UK inflation dips less than expected in May

UK inflation dips less than expected in May

The inflation update followed official data last week showing that Britain's economy shrank more than expected in April
The inflation update followed official data last week showing that Britain's economy shrank more than expected in April. Photo: JUSTIN TALLIS / AFP/File
Source: AFP

British inflation eased less than expected in May after surging in April, official data showed Wednesday, fuelling expectations that the Bank of England will hold interest rates steady this week.

The Consumer Prices Index dipped to 3.4 percent last month from a 15-month high of 3.5 percent in April, the Office for National Statistics (ONS) said in a statement.

Analysts' consensus forecast had been for a drop to 3.3 percent.

The inflation update followed official data last week showing that Britain's economy shrank more than expected in April.
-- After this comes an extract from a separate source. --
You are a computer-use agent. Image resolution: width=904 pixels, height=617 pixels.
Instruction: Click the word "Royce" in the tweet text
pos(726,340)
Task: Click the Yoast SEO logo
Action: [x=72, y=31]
The 0.3-percent decline to gross domestic product was owing to a tax hike on UK businesses and a record drop in exports to the United States triggered by President Donald Trump's tariffs.

Responding to the inflation data, finance minister Rachel Reeves said the Labour government's "number one mission is to put more money in the pockets of working people".
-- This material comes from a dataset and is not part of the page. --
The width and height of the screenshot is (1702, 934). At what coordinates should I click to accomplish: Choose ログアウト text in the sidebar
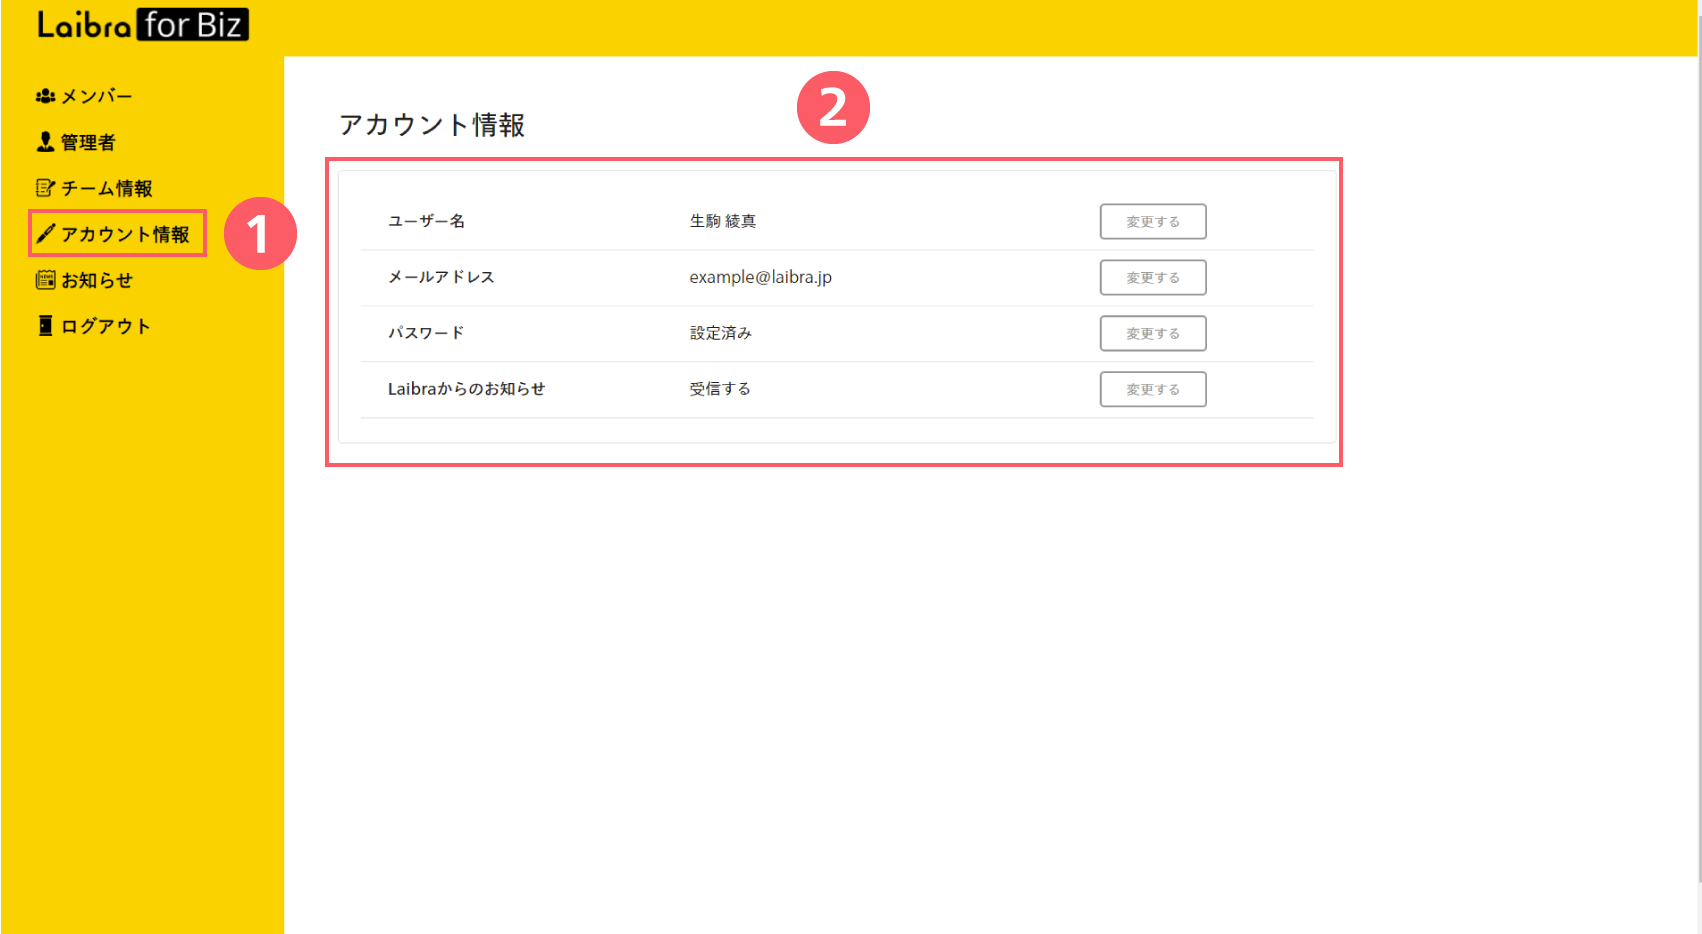[106, 326]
Mel Stride, finance spokesperson for the main opposition Conservatives, said that annual inflation remaining "well above" the Bank of England's two-percent target "is deeply worrying for families".

The BoE was widely expected to keep its key interest rate at 4.25 percent in a decision due Thursday.
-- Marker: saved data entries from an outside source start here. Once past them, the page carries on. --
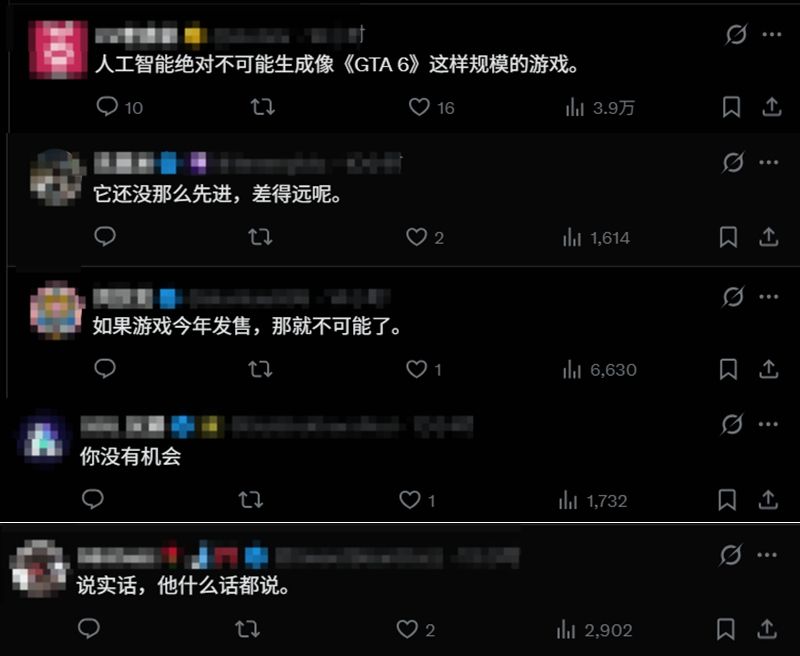This screenshot has width=800, height=656.
Task: Open more options on '它还没那么先进' reply
Action: [x=768, y=163]
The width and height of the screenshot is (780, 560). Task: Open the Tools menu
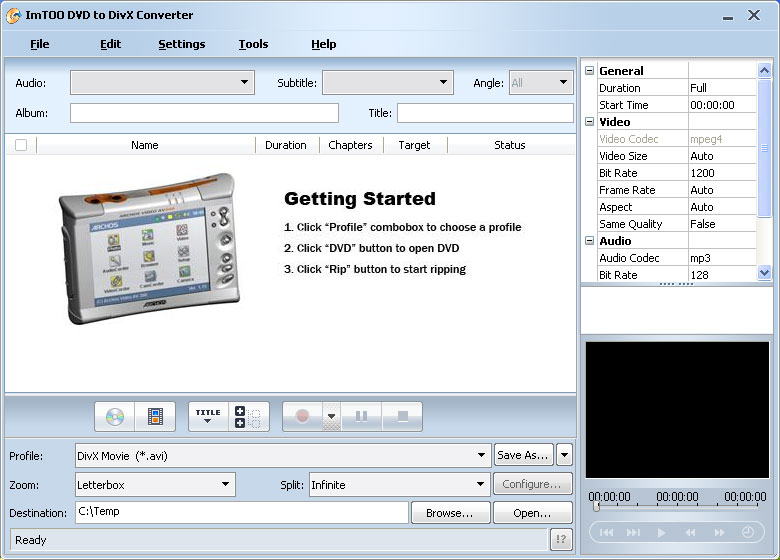[x=253, y=44]
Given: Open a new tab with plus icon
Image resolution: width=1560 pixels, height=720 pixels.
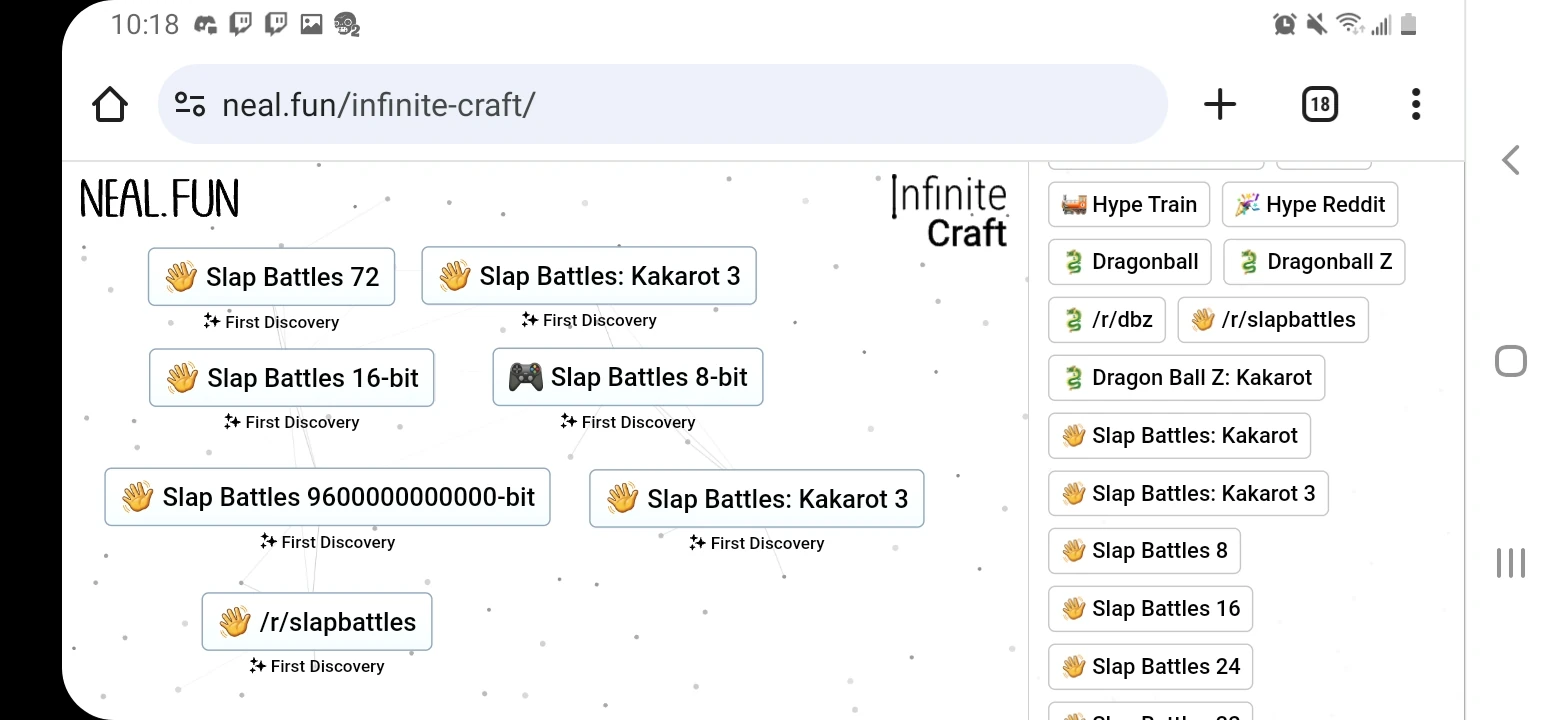Looking at the screenshot, I should [1220, 105].
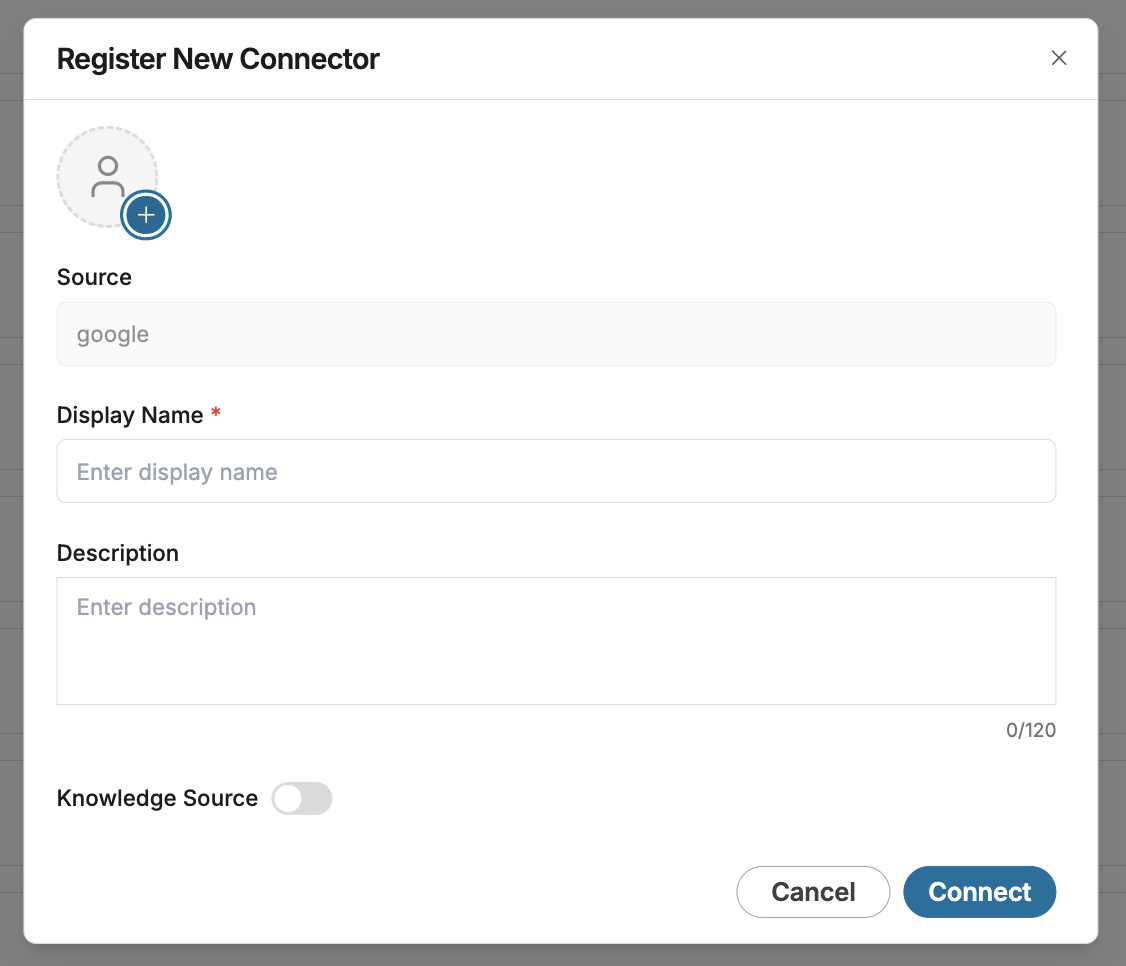Enable the Knowledge Source toggle
The height and width of the screenshot is (966, 1126).
click(301, 799)
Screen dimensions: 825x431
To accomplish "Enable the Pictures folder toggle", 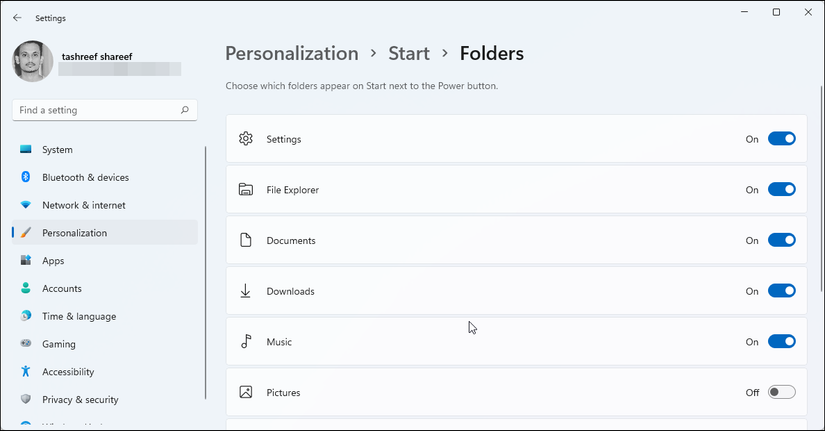I will click(781, 393).
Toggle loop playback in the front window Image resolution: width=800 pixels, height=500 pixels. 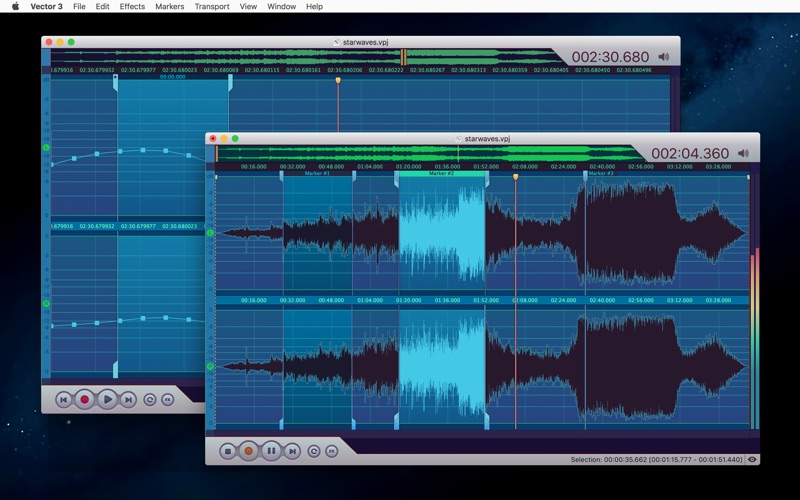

"A variety of counteracting price movements meant inflation was little changed in May," noted Richard Heys, acting chief economist at the ONS.

"Air fares fell this month, compared with a large rise at the same time last year," he said, adding that rising chocolate and meat prices helped to offset falling motor fuel costs.

Slugging growth

With tariffs weighing on growth, the BoE last month cut its main interest rate by a quarter point.

It was the central bank's fourth such reduction in nine months and analysts expect it to continue at such a pace until at least early next year.

"The fact that inflation has fallen back slightly... should bring some comfort to the Bank of England as it considers the next move for interest rates," said Sarah Coles, head of personal finance at Hargreaves Lansdown, said.

"They were expecting inflation to remain well above target at this point in the year, so it won’t necessarily spark a rethink on rates.

"Before the announcement, the markets were expecting two more cuts by the end of the year, and there's a reasonable chance this won't move significantly on the back of today's news." Coles added.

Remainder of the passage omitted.